## Text section
☆ ☆ ☆ ☆

After reading all three of Margaret Duncan’s articles on self-harm, I found myself asking “who is my struggling neighbor?” Looking to my left and my right, and in true American fashion thinking about myself, everybody is a struggling neighbor. I get it. Video-gamers don’t have the same scars that exercise fanatics do, and that couch potato won’t have the same scars that the porn addict will have. The cocaine addict won’t have the same scars that the self-harmers have, but we all have scars, and we are constantly finding new ways to get them.
I frequently hear people around me saying things like, “you just can’t possibly know what it’s like” and “you can’t relate because you haven’t experienced it.” We all have the tendency to sin more under duress and we all, due to the fall, struggle with excessive, overwhelming stress. Maybe this isn’t under scrutiny by addicts, but I would like to suggest that not some, not most, but all can relate.
So how do we cope with stress? Some people refuel socially, some through time with video games and movies and Netflix. Some exercise and do the creative things Margaret mentioned, like “hiking,” or maybe surfing? This struck a cord.

☆ ☆ ☆ ☆

## Written request
Repeat verbatim the stretch of the essay on struggling neighbors from "I frequently hear" through "all can relate.".

## Material supplied

☆ ☆ ☆ ☆

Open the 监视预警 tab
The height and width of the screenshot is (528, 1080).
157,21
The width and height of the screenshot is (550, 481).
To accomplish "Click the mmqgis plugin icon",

☆ ☆ ☆ ☆

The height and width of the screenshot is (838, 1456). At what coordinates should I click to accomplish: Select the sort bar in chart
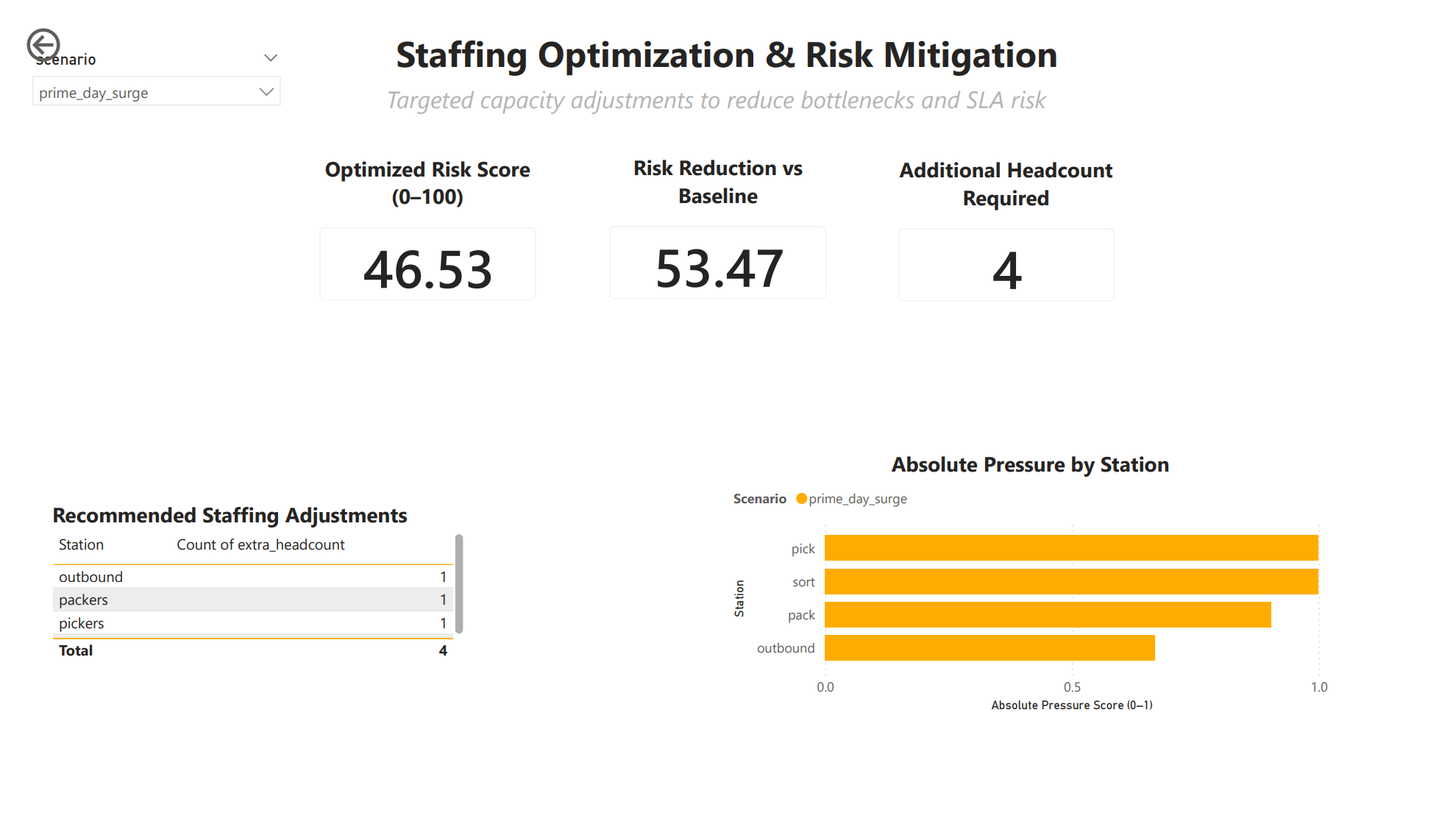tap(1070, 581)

☆ ☆ ☆ ☆

## Completed task
I frequently hear people around me saying things like, “you just can’t possibly know what it’s like” and “you can’t relate because you haven’t experienced it.” We all have the tendency to sin more under duress and we all, due to the fall, struggle with excessive, overwhelming stress. Maybe this isn’t under scrutiny by addicts, but I would like to suggest that not some, not most, but all can relate.